Completion of Tender

When the supplier/service provider receives the tender documents it is important that they carefully read all the documentation and satisfy themselves that they can comply with all the requirements of the tender.

There will be a contact address and telephone number/email address etc. quoted on the document if the tenderer should require any clarification.

Suppliers/service providers must ensure that the information they provide is correct and accurate. If the tender is accepted the information provided on the tender will form the contract between the company and the Council. Special care should be taken when pricing the document as most tenders will have a period where the prices are fixed and during this period no increase in price(s) will be considered. All price variations after the fixed price period must be supported by evidence before changes are implemented.

Where a tenderer has applied via the Councils electronic tendering system ( InTend) they will return the documents electronically by making an official submission as directed by the onscreen instructions. In the case of a hard copy tender once the tenderer has completed the document it should be returned in the envelope provided, to arrive at the address on the envelope before the date and time stated on the envelope and should bear no marks that would identify the sender.

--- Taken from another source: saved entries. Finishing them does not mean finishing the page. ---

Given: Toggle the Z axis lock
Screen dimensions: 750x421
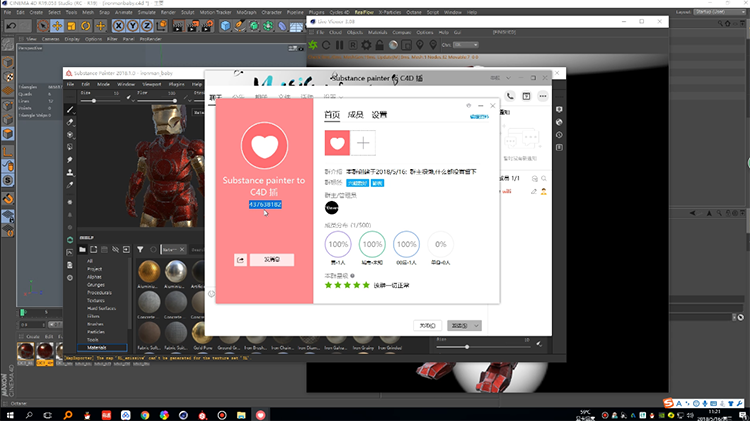Looking at the screenshot, I should click(x=146, y=24).
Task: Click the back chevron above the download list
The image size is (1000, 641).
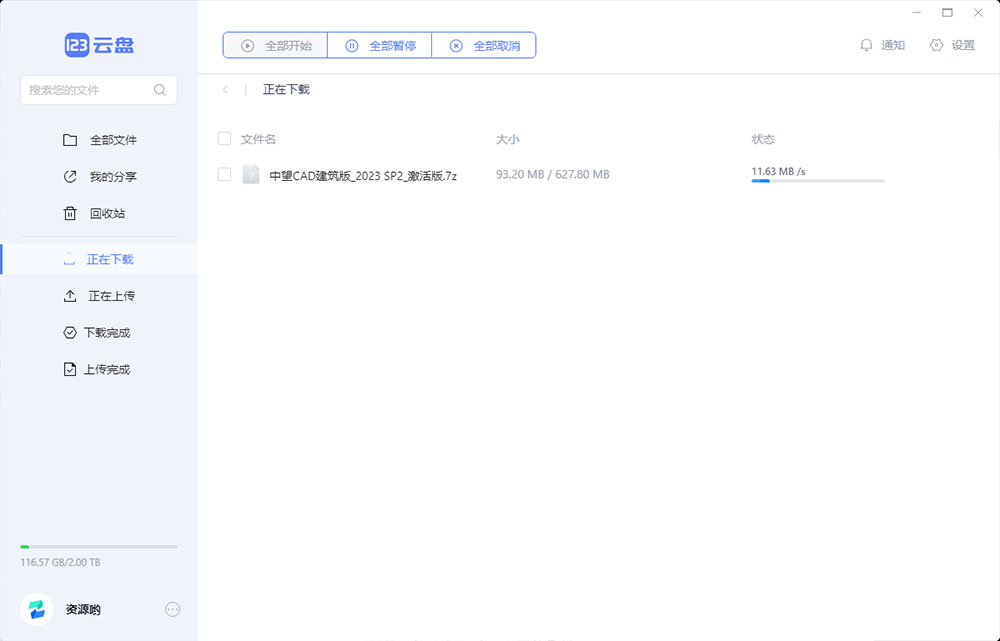Action: click(x=225, y=89)
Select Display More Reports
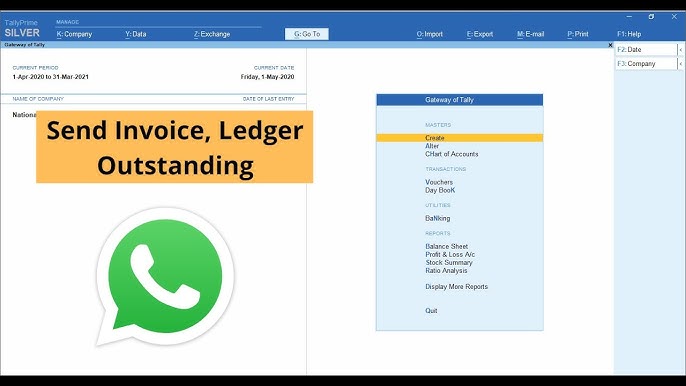Screen dimensions: 686x386 click(x=456, y=287)
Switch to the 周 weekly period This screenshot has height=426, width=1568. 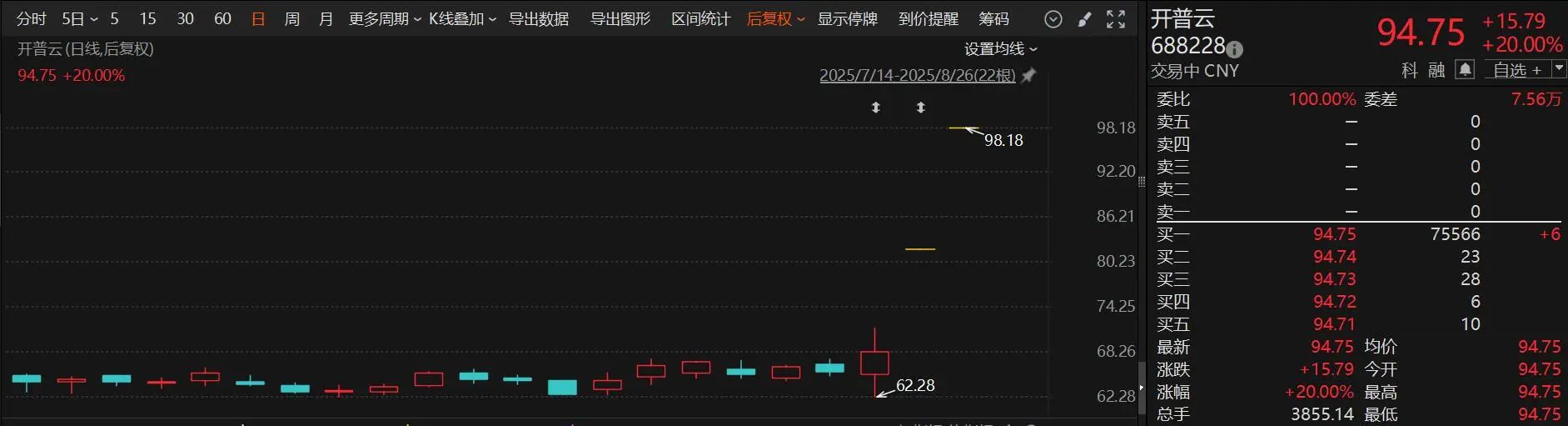(x=292, y=18)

Any tender received that has not followed instructions detailed may be rejected.

Analysis of offers and award of contract

After the closing date all tenders that have been received on time, meeting the Council’s requirements, will be ‘opened’ and evaluated by nominated officers of the Council. The tenders will be analysed in accordance with the scoring methodology previously agreed and is usually tabulated on a spread sheet, where all aspects of the offers received can be compared.

Suppliers/service providers that are selected to support the Councils operations will have completed the tender as instructed, and be competitive in terms of price (economic factor) whilst meeting the Council’s social and environment requirements.

The successful tenderer(s) will be recommended as ‘nominated contractor(s)’ to the appropriate Director for his/her approval. Following his/her approval the contract will be awarded.

What Makes a successful Supplier/Service Provider?

Sometimes it’s perceived that the same companies always win the same Council contracts. In such cases organisations have found the right formula to win Council business. This is likely to include

  • Completing the tender document accurately and in full

  • Returning the tender document on time

  • Knowing their market, and their competitors, whilst returning a bid that is competitive and that will be beneficial to all parties

  • Showing genuine interest in working with the Council

  • Sharing the same values as the Council

  • Having a Business Continuity Plan in place for disruptions caused by major incidents. The Council looks favourably on suppliers/service providers who have such plans and who can demonstrate minimal risk in continuity of service. The Council strongly encourages all suppliers/service providers to be proactive in this matter.